Reputation: 45921
I want to develop an Java application that can detect the user logged on a Windows Domain. These credentials are going to be used to logging on the Java application running on Tomcat.
How can I do this? I want to know the remote user accessing my web app. This user is logged on in Active Directory.
Upvotes: 8
Views: 10047
Reputation: 45921
This is my solution:
Put jcifs-1.2.7.jar on [TOMCAT_HOME]/common/lib directory.
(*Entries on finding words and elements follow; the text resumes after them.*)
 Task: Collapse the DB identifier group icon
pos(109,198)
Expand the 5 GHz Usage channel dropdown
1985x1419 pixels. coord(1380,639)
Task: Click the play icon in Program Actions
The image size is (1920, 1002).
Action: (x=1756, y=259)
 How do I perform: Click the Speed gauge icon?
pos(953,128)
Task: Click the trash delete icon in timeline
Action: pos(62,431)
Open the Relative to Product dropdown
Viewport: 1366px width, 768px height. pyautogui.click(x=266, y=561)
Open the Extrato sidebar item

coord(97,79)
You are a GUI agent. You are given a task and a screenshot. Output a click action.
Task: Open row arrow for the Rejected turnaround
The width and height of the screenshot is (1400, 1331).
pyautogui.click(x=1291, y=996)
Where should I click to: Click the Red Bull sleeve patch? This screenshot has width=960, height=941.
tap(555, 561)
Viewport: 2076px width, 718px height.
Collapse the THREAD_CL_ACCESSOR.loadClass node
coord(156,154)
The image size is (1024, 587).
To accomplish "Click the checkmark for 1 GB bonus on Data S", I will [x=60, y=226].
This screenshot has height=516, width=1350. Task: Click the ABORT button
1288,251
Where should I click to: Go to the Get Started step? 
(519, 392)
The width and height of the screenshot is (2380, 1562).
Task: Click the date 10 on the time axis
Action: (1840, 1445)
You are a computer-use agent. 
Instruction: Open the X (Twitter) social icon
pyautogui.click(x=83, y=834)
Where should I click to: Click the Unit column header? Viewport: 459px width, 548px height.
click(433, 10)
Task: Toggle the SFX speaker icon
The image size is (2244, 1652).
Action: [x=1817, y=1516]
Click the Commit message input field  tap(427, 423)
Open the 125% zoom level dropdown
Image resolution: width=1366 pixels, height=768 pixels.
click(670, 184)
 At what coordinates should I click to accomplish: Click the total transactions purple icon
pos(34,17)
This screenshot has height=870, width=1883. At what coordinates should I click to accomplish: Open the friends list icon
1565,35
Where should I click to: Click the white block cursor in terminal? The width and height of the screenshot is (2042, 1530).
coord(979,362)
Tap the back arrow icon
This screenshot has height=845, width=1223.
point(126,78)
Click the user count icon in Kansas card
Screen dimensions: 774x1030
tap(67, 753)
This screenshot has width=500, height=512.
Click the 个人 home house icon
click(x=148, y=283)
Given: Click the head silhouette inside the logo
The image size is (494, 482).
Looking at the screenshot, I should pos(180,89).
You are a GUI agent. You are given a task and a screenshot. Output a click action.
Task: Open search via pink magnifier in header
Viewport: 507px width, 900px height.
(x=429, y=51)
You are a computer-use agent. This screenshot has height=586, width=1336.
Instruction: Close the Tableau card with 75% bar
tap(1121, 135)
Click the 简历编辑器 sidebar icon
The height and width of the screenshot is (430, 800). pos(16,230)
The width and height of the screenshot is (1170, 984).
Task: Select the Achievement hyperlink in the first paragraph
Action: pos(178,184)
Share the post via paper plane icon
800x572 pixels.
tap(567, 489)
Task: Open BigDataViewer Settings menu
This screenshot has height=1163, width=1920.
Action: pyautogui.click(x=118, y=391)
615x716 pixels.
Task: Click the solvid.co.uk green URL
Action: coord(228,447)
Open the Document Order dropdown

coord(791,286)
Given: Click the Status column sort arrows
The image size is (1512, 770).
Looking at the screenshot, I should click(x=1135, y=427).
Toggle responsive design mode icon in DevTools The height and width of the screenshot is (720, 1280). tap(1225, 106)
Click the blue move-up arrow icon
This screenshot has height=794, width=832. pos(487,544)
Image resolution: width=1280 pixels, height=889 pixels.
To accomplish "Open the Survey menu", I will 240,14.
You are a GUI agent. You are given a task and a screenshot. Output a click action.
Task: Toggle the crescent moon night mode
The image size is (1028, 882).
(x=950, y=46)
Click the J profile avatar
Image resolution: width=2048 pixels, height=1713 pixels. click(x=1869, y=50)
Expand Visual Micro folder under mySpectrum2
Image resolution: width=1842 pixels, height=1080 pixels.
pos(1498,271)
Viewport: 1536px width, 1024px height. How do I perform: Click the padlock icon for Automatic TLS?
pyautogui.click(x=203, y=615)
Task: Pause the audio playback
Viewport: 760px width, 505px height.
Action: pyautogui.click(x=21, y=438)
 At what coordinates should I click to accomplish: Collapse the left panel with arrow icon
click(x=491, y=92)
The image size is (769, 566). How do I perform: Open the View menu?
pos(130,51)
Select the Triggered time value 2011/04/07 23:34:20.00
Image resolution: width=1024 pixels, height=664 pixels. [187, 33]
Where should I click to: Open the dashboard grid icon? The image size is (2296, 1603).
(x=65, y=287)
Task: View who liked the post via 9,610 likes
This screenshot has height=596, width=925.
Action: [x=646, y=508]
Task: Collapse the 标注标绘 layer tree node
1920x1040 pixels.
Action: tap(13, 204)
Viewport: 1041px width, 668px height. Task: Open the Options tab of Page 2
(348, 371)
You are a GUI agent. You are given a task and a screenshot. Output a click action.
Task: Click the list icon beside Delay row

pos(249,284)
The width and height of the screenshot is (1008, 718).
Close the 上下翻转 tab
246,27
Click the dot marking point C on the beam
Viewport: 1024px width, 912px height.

Modify application's web.xml adding the followin text to section webapp:
<filter>
<filter-name>NtlmHttpFilter</filter-name>
<filter-class>jcifs.http.NtlmHttpFilter</filter-class>
<init-param>
<param-name>jcifs.http.domainController</param-name>
<param-value>xx.xx.xx.xxx</param-value> --> Domain Controller IP
</init-param>
<init-param>
<param-name>jcifs.util.loglevel</param-name>
<param-value>2</param-value>
</init-param>
</filter>
<filter-mapping>
<filter-name>NtlmHttpFilter</filter-name>
<url-pattern>/*</url-pattern>
</filter-mapping>
And the you can get the remote user using request.getRemoteUser() whithout prompt.
See you.
Upvotes: 5
Reputation: 9
Jcifs liabrary will be surely of your help. This library can be used for performing NTLM authentication.
Upvotes: 0
Reputation: 2668
I recall using mod_ntlm for apache did the trick for me, but that was few years ago, so I don't know what had changed since.
Upvotes: -1
Reputation: 83599
In general, you can hook into the local authorization service using Java Authentication and Authorization Service. That might do what you want.
That said, are you sure this is the right way to go? What do you want to accomplish? Are you looking for a single-signon solution for the webapp?
Then this: How to configure Tomcat to use Windows NTLM authentication? might be what you are looking for, as proposed by Steve Read in the comment above.